## YOUR TASKS:
[1] Reproduce the passage on the UoI class and lecture design word for word, from "1. Class static" up to and including "staff's names etc.".
[2] For each statement, say whether it agrees with the passage on the UoI class and lecture design, answering yes or no and quoting the deciding words of the passage exactly: (a) A class consists of four components. (b) Class static information includes prerequisites and reference books. (c) Lectures are the main portion of the class.

## DOCUMENT PASSAGE:
>>>>>
6. Examination and thesis review for degrees: Degrees should be reviewed by all the members of degree-granting committee over the Internet. UoI should provide an environment for this particular communication among faculty and students.

In this paper, we focus on the top three functions from the list above. The detailed design of those three functions will be discussed in the following subsections in this chapter.

2.3 Classes and the lecture-on-demand system

A class consists of three components:

1. Class static information
2. Class communication method
3. Lectures

Class static information is the information available beforehand such as prerequisites, syllabuses, reference books and staff's names etc.

Class communication method is the necessary components for UoI for a) open discussion for all students and b) closed discussion between faculty and student.

Lectures are the main portion of the class. UoI defines the lecture-on-demand model as follows:

Lecture model - A lecture is defined as a set of digital media synchronized with time. A lecture is defined as a set of URLs representing each digital media with time information (Fig.1). This information is stored in a "lecture file," which is also specified by a URL, handled by "Lecture Manager (LM)".
<<<<<
## GIVEN INFORMATION:
>>>>>
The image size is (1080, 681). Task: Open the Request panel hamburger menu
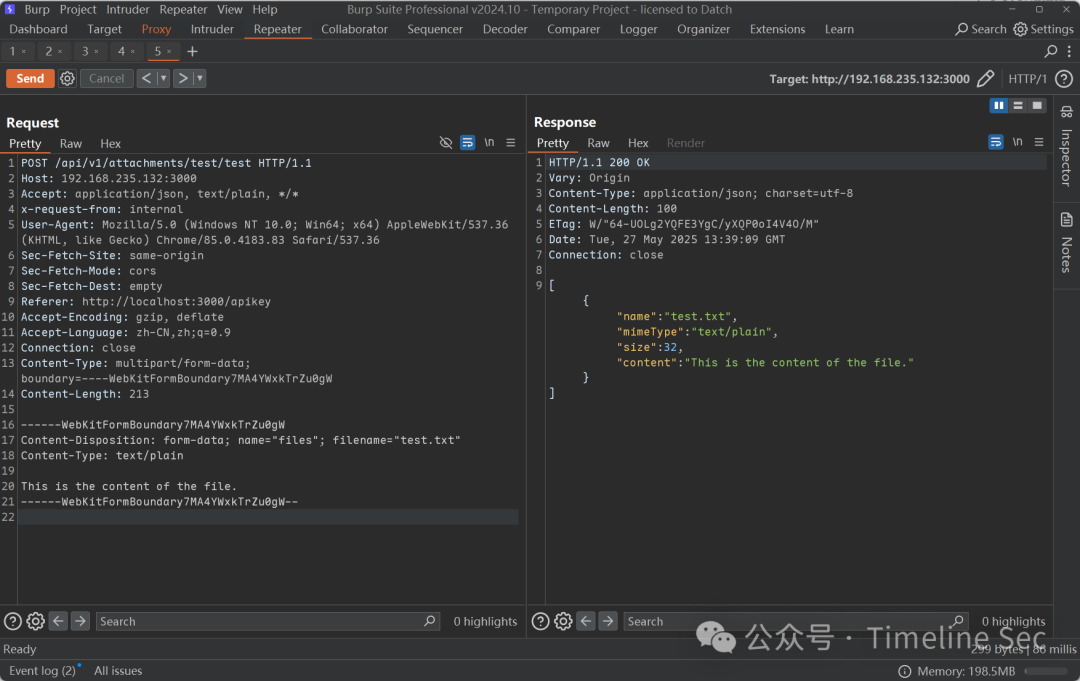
<<<<<
## CORRECT ANSWERS:
[1]
1. Class static information
2. Class communication method
3. Lectures

Class static information is the information available beforehand such as prerequisites, syllabuses, reference books and staff's names etc.

[2]
(a) No: "A class consists of three components"
(b) Yes: "such as prerequisites, syllabuses, reference books and staff's names etc."
(c) Yes: "Lectures are the main portion of the class."